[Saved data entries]
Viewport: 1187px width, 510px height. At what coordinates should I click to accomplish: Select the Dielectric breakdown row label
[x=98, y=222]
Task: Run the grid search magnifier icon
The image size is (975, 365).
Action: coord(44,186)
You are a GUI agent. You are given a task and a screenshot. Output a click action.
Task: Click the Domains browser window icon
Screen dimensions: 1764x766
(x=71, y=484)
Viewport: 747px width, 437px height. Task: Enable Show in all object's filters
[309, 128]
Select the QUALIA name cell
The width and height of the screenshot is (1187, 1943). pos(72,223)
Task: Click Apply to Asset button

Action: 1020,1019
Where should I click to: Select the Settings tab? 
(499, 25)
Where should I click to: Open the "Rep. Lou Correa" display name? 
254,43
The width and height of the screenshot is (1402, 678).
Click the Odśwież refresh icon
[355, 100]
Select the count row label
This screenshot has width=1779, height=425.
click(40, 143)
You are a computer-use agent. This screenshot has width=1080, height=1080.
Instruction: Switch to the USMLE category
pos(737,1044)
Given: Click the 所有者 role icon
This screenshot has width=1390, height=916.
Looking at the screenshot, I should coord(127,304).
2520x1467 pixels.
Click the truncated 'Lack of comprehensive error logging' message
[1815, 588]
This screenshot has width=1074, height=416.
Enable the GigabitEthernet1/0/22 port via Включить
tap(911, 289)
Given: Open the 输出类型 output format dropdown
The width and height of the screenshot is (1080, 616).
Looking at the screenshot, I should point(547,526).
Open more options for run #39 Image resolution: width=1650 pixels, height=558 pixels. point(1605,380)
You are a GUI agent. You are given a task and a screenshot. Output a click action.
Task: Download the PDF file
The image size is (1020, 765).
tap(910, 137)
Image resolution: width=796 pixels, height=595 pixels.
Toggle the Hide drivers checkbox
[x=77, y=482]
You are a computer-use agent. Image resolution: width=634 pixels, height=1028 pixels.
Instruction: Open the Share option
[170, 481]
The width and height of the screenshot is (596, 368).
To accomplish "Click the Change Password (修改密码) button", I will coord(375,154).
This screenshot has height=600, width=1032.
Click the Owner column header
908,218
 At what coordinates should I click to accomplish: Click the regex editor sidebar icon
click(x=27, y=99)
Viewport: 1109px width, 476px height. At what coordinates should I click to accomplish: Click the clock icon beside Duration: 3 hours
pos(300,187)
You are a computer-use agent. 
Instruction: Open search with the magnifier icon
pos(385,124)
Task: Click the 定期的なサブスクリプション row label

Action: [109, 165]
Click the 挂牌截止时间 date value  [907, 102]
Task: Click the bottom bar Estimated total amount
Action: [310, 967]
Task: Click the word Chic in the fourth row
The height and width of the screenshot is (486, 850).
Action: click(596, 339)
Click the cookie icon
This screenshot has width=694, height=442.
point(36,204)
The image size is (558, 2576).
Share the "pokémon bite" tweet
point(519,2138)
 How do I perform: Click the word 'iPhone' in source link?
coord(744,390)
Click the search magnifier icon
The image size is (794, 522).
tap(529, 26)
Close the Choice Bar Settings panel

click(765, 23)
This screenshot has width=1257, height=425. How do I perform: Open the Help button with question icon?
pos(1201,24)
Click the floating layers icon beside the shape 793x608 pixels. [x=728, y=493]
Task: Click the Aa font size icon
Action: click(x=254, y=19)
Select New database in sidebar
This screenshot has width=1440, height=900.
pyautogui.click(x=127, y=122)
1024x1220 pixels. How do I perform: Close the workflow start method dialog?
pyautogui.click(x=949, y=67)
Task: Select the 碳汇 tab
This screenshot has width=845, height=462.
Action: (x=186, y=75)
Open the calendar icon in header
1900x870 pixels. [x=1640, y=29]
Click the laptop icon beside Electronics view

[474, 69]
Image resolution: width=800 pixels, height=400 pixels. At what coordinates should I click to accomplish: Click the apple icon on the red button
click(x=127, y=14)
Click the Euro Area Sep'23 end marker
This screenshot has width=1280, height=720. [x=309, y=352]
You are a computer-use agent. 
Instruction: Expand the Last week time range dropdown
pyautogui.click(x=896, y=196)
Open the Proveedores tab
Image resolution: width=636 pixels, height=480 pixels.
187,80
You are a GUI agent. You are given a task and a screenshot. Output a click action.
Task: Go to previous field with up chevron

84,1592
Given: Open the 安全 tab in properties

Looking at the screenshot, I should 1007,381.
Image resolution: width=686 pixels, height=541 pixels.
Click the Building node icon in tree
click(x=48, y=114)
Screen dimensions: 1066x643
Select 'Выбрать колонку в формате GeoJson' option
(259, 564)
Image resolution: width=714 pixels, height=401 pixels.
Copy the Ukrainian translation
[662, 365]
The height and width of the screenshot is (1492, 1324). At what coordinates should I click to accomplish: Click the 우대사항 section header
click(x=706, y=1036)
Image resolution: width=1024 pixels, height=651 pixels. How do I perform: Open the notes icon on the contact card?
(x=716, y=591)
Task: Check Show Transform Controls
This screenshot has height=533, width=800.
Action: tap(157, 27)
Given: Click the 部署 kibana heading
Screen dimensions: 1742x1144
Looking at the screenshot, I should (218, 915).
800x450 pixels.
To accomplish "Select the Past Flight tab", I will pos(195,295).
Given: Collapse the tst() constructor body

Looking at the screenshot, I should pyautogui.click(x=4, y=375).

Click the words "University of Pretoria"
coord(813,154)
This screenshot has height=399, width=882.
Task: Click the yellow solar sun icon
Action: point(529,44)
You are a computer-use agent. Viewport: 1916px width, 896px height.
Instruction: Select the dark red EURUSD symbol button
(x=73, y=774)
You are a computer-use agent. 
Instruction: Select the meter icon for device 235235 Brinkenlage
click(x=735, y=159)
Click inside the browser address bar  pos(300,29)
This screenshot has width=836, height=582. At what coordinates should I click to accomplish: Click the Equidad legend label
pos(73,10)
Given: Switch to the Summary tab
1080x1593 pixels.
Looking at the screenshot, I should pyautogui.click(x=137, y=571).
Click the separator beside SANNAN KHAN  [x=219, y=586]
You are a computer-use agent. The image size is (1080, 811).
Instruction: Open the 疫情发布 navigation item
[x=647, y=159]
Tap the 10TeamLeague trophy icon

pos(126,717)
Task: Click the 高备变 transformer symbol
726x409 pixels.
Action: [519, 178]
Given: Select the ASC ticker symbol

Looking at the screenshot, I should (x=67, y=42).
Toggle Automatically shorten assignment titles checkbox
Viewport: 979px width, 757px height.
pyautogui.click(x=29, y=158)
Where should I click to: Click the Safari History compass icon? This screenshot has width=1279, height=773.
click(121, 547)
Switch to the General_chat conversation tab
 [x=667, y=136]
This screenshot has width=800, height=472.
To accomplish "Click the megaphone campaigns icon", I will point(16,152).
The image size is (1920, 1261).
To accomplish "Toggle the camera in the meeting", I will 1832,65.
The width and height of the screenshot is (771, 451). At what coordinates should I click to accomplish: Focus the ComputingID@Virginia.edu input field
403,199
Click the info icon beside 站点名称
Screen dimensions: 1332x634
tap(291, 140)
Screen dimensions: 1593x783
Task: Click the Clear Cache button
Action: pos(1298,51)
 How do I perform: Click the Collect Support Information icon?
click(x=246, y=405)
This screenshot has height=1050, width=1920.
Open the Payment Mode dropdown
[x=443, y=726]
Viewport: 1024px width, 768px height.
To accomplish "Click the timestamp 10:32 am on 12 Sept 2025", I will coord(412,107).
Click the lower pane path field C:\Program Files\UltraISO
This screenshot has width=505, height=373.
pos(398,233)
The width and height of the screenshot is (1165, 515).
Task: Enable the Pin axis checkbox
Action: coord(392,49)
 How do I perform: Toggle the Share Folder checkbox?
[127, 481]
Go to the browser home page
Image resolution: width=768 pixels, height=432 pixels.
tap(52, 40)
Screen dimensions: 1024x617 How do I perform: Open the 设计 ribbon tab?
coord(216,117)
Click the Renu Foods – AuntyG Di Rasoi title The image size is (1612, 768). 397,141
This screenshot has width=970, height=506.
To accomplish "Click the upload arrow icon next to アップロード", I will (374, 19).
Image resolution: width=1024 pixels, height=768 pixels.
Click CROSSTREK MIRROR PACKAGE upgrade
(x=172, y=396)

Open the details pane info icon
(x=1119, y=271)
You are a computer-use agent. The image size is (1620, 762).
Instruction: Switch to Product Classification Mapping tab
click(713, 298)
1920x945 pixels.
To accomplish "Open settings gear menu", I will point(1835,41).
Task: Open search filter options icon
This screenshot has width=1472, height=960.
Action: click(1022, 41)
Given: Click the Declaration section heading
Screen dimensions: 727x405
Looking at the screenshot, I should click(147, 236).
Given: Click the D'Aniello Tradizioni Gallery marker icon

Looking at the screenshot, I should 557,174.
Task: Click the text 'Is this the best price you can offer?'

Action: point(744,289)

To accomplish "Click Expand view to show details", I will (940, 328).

■ **PROBLEM STATEMENT**
Each line of the entries where the string "heading" occurs should be shown.

■ **SOLVED PROBLEM**
Given: Click the 部署 kibana heading
Given: Click the Declaration section heading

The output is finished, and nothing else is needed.